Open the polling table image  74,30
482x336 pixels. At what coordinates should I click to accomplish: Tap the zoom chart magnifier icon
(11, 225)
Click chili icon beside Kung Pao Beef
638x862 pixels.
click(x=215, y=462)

--- --- ---

* PROMPT:
Going line by line, copy the data above exactly.

* WRITTEN SOLUTION:
Open the polling table image  74,30
482x336 pixels. At what coordinates should I click to accomplish: Tap the zoom chart magnifier icon
(11, 225)
Click chili icon beside Kung Pao Beef
638x862 pixels.
click(x=215, y=462)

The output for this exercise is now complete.